Uncaught Error: Key of size 2000 was too large, max key size is 1978
    at saveKey (C:\Code\workspace\cinderbase\node_modules\lmdb\dist\index.cjs:1406:9)
    at store.encoder.encode (C:\Code\workspace\cinderbase\node_modules\lmdb\dist\index.cjs:1344:13)
    at writeInstructions (C:\Code\workspace\cinderbase\node_modules\lmdb\dist\index.cjs:232:28)
    at LMDBStore.put (C:\Code\workspace\cinderbase\node_modules\lmdb\dist\index.cjs:743:11)

pkaminski commented 2 months ago

Ping — just wondering if this can be fixed, or if I should change my database configuration? I'm trying to create a database with a compact representation of keys that are conceptually variable-length arrays of 32 bit uints, and with only primitive values (JS string, number, boolean, null). (The values don't need to be ordered but ordered-binary looked like the likely most efficient encoding for primitives.)

kriszyp commented 2 months ago

What is the reason for using ordered-binary instead of the default (msgpack) encoding if they aren't intended to be ordered?

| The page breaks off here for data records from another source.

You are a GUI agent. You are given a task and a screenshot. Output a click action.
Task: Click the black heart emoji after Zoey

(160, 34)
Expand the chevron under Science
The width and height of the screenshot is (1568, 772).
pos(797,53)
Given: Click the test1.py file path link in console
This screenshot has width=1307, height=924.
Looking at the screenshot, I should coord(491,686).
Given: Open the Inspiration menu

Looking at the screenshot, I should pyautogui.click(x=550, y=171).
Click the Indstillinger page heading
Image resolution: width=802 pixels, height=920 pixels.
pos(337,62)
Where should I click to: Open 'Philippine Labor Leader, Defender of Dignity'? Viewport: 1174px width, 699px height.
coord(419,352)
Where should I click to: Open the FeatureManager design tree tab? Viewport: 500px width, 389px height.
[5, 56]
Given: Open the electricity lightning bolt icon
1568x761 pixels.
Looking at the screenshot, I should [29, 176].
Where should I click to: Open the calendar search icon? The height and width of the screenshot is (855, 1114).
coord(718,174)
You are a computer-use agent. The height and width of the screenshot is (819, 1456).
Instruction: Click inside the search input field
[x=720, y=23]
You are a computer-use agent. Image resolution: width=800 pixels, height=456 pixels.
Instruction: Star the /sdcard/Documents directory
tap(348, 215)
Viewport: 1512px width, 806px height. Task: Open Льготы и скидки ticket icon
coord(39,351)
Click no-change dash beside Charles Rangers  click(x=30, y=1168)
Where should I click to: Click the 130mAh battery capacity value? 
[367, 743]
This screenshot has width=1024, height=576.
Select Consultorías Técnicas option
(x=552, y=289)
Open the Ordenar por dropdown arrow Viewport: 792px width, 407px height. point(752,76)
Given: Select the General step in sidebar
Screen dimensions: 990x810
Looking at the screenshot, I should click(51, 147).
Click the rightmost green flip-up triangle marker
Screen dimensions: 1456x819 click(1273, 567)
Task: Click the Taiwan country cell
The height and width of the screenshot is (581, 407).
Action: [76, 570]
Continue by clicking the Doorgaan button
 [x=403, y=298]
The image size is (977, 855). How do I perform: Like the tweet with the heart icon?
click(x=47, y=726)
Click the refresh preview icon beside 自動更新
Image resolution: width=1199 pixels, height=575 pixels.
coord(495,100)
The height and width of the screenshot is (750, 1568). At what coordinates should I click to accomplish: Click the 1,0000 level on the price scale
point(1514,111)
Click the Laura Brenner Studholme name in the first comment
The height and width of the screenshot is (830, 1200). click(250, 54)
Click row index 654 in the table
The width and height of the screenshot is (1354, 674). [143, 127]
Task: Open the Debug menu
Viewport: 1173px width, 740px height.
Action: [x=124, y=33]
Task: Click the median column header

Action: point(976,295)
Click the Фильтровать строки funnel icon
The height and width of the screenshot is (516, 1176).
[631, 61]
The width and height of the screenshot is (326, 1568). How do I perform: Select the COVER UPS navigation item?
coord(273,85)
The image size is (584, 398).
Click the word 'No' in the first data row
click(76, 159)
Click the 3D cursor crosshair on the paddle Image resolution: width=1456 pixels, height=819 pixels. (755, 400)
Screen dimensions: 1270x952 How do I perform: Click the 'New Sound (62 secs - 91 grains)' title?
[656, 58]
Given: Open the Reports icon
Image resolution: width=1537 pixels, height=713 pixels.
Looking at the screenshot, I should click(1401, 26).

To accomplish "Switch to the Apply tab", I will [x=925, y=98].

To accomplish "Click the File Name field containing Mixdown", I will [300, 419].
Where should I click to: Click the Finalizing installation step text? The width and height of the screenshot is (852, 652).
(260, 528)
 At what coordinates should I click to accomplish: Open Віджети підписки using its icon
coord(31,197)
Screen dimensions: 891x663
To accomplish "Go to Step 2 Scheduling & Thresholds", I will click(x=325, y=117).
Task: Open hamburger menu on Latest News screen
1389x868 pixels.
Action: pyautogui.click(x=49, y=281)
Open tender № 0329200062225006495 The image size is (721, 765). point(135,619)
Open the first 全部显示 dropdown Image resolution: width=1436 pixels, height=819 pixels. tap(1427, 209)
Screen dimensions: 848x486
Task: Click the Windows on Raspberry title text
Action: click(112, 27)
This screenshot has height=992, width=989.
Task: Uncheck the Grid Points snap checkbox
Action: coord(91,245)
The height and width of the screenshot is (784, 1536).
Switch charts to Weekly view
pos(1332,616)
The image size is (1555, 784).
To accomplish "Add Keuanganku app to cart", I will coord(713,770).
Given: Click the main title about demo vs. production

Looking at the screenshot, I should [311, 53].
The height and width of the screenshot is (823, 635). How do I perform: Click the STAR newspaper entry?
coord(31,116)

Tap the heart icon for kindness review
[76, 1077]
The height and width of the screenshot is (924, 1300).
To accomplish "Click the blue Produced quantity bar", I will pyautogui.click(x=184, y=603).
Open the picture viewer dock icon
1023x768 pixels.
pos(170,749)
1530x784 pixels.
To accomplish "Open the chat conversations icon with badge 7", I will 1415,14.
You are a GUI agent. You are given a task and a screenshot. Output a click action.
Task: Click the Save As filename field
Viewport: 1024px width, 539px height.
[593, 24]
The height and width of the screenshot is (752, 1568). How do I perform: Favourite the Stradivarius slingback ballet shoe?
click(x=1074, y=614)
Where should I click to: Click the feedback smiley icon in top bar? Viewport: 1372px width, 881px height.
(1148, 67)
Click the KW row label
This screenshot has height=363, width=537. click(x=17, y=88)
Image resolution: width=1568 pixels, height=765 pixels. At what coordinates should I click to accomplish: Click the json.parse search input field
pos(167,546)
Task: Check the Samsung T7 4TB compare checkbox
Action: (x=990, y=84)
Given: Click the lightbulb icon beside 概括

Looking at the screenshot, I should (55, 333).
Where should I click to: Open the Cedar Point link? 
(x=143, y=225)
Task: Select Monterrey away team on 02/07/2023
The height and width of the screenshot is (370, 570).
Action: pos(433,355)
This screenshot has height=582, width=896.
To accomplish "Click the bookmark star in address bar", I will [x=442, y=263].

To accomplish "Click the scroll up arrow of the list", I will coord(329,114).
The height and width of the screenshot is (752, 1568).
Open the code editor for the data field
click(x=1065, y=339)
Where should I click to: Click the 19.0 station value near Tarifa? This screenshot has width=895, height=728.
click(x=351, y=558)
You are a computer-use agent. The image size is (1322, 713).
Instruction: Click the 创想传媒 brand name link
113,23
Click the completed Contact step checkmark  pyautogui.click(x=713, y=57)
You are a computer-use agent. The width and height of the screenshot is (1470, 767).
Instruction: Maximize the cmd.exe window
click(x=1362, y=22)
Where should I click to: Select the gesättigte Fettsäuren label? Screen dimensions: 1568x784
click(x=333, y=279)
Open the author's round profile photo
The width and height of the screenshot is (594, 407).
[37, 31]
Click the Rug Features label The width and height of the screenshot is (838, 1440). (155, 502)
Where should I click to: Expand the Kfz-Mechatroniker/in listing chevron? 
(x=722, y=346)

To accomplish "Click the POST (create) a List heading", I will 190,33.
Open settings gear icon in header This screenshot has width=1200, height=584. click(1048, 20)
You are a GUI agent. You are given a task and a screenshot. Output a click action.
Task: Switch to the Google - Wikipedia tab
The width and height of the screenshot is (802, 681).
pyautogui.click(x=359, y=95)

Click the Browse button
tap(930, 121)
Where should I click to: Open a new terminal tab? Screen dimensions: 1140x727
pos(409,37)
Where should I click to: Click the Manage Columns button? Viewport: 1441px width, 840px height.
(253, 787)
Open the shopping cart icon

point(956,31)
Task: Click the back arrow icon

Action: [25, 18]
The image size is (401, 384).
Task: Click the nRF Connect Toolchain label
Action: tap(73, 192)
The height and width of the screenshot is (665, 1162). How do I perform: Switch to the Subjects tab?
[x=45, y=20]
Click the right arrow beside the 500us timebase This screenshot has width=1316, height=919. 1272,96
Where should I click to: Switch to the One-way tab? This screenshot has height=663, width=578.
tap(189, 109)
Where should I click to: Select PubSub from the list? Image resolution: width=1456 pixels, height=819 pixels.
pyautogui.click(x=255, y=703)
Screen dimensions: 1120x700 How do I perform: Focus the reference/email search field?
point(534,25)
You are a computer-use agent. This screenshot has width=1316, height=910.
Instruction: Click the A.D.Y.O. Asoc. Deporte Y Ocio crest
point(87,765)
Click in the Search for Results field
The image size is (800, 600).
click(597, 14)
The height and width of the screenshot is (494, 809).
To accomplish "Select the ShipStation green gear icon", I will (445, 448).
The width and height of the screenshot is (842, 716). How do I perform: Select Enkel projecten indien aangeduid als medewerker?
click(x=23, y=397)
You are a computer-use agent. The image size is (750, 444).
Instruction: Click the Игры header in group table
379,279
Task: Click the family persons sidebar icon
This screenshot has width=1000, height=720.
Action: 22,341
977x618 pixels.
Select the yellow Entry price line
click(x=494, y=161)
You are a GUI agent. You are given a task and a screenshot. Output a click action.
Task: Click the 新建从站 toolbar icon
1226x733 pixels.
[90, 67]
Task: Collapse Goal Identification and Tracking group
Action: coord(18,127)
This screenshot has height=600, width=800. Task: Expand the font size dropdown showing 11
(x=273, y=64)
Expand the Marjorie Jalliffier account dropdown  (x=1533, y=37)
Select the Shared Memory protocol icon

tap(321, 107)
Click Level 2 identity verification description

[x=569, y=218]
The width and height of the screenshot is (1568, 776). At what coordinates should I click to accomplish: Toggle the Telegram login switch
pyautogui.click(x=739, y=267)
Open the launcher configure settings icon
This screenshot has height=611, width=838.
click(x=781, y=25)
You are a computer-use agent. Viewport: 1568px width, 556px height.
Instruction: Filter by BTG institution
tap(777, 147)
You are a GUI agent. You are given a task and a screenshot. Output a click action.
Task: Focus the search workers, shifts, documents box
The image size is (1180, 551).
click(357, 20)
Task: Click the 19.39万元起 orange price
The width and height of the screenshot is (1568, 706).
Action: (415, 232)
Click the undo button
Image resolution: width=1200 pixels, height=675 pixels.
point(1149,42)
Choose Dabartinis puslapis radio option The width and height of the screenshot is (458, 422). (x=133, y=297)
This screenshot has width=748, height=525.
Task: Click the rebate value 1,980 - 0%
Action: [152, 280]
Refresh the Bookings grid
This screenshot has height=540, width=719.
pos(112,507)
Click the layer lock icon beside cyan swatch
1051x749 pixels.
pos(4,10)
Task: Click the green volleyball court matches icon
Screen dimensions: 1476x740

I think msgpack should generally provide efficient/fast encoding.

pkaminski commented 2 months ago

I didn't profile, but my assumption was that ordered-binary would be a more efficient encoder if the values were all primitives. Sounds like I'm wrong, though?

kriszyp commented 2 months ago

By "efficient" do you mean size or speed? I would say msgpack would usually be faster (ordering imposes extra constraints), but that really can vary. By themselves, strings may be one byte more compact with ordered-binary, but there is extra decoding cost to finding the delimiters. Numbers can be more compact in either representation based on the number, by decoding is a little more complicated with ordered-binary. I would think multi-valued arrays (or primitives) are generally going to be faster and more compact with msgpack (because it uses a length encoding rather than delimiter-based encoding).

kriszyp commented 2 months ago

I think it would be possible to extend the size limits of ordered-binary in lmdb, although there are actually some intentional optimizations that are done based on the assumption of limited size, since the intended purpose of ordered-binary as an encoding is to support references to keys, which also have the same size limits.

pkaminski commented 2 months ago

I expected both size and speed benefits, but sounds like I'll get neither — I'll switch back to msgpack. Thanks!

The size limitation on ordered-binary makes sense but it might be good to mention it in the docs for value encoding schemes.

pkaminski commented 2 months ago

I switched to the msgpack encoding. The only slight hitch was that I also needed to be able to serialize a special placeholder symbol, which msgpack doesn't support, but a trivial addExtension did the trick there.